P3: While I haven't flown since 2007, I have rented cars a few times since, last in May of last year to travel to Michigan. I am right outside of Chicago and drive an older car that I have had a lot of work put into. Therefore if I need to travel outside of the local area I would invest in renting a car to avoid the possibility of a breakdown in the middle of nowhere. But there is currently a severe shortage of rental cars available. Just heard that yesterday.
P4: This one falls into the "don't get me started" category. Ever since the late 1980s the nature of our job and housing markets has helped to create a homeless problem which seems to continually grow more acute. California probably is the worst culprit, and one saving grace is the fact that they don't need to experience the bitter cold winters found in much of the rest of the country. We need to expand Right to Shelter laws. Currently MA is the only entire state that has it, along with NYC. A Reddit piece recently stated that the time has come for us to end our love affair with single family homes. But the true paramour here might be government zoning commissions and home owners' associations. I feel that if nothing else rooming houses need to come back. This would go a long way toward alleviating the problem.

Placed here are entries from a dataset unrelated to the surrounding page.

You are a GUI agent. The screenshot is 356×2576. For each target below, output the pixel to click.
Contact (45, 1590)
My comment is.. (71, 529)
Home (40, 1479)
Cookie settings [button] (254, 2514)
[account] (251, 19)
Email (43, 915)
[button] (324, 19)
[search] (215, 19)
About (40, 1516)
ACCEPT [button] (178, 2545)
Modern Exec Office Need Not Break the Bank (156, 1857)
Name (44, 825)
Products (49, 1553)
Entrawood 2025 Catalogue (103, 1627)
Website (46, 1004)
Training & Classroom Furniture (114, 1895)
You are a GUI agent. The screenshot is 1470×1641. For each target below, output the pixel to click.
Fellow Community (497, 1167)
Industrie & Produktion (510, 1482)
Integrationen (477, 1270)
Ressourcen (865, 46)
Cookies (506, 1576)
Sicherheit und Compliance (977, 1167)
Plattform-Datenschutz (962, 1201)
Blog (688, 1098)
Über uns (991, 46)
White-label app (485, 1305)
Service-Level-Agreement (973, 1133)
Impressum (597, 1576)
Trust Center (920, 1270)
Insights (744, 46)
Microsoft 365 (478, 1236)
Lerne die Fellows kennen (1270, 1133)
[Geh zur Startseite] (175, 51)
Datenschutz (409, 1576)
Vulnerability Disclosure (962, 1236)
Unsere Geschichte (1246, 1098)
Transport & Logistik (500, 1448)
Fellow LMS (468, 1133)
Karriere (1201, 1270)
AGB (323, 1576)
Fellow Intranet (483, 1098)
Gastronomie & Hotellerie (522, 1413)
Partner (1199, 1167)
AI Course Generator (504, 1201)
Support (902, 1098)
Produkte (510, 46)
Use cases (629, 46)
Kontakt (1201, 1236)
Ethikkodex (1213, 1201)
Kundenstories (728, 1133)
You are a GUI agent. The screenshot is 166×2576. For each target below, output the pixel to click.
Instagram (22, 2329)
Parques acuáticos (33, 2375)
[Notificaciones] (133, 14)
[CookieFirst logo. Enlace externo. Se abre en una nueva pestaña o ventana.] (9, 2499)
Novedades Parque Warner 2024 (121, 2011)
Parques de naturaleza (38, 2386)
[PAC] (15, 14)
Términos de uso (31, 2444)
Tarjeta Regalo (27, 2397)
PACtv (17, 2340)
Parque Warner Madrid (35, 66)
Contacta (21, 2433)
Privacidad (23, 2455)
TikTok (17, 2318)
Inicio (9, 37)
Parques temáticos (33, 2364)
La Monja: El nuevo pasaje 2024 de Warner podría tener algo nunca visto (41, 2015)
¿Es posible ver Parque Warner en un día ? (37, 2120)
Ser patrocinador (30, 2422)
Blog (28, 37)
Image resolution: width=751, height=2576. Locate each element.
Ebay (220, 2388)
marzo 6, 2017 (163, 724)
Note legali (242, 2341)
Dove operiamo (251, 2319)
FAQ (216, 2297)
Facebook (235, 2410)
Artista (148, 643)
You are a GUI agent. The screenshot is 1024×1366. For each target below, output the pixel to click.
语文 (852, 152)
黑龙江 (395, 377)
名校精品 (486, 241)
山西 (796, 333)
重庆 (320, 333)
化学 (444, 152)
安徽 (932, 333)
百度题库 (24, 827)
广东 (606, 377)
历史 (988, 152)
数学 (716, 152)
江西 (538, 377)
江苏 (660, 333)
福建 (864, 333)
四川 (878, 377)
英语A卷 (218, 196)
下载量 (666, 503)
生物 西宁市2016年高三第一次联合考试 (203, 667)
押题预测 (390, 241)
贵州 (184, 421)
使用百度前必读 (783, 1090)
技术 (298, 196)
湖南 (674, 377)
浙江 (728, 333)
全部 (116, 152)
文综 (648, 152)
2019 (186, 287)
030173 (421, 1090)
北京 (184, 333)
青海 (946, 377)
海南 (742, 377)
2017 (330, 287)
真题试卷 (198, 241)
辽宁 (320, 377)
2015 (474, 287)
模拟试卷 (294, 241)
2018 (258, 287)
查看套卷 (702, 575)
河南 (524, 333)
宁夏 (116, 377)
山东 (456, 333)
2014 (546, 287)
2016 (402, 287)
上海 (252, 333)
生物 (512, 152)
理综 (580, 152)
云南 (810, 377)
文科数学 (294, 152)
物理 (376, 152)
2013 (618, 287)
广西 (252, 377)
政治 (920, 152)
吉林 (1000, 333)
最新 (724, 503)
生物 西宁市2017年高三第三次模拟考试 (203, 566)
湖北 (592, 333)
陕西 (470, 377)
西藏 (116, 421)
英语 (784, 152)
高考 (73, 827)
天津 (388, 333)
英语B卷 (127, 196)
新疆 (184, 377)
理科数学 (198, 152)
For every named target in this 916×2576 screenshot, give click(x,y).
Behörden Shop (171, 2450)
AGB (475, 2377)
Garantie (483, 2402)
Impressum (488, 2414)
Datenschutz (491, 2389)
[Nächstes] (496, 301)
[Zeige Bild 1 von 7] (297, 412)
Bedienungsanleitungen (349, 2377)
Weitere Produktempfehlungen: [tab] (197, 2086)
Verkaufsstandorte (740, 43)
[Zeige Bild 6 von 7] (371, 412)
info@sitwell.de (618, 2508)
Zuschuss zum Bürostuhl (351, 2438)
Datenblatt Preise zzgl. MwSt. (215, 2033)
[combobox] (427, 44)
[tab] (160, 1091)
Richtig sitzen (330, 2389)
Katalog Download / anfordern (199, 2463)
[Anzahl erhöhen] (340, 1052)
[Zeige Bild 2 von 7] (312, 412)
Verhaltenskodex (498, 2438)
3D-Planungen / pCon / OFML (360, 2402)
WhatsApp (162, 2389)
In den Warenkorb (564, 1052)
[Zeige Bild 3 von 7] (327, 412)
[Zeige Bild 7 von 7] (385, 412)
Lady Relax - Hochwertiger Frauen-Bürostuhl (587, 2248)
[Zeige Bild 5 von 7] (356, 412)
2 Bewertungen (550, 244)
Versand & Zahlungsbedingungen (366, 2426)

P5: Another one in the "don't get me started" genre. First sentence described something that went on back in the seemingly placid postwar era. Especially with what was then known as Urban Renewal. When much poor yet mostly liveable housing was destroyed and not enough replacement housing was offered. And let's not forget all the folks who lost their homes to make way for the Interstate highways. Many jurisdictions are eager to employ the power of eminent domain to force people from their homes to make way for more upscale develoopments to private developers. This was largely ignored until a Connecticut woman, Suzette Kelo, had the audacity to sock it to 'em so to speak. She got to keep her pink house but it was moved to a new location. And as of a couple of years ago the land the house and others were forcibly taken from continued to sit empty and undeveloped. As a result, Ms. Kelo became what, in a thread on the original forum, referred to as an accidental celebrity. A movie was even made based on her story. The rest of P5 more or less self-explanatory IMO.
P6: I grew up in that time and there wasn't much talk of insufficient or unaffordable housing. But the Levittown style development were the precursors of the so-called McMansions we now see. Most likely none of the primary posters here will live long enough to see it, but one day many of these might be the next generation of flop houses.
P7: Falls into the we shall see category. Part of me hopes that the SDCs won't appear until after I am gone from this earth.
My2c: With gas approaching 6 dollars a gallon in many places, just yesterday I ask the woman behind the convenience store whether she has seen any drop in consumption due to the record high prices, and she replied with an emphatic "No Sirree"! She refused to discuss the issue any further though. What do you feel the tipping point will be? 10 dollars, or even more? Have we gone beyond our love affair with cars and now consider them just as a necessary evil for most? Having to have a car is, after all, a huge financial burden. Not only the escalating cost of gas, but also insurance which is required by law nearly everywhere, maintenance, licensing, parking in many locales, and since most folks have to buy their cars on time, there is also financing. Plus the cost of the car itself.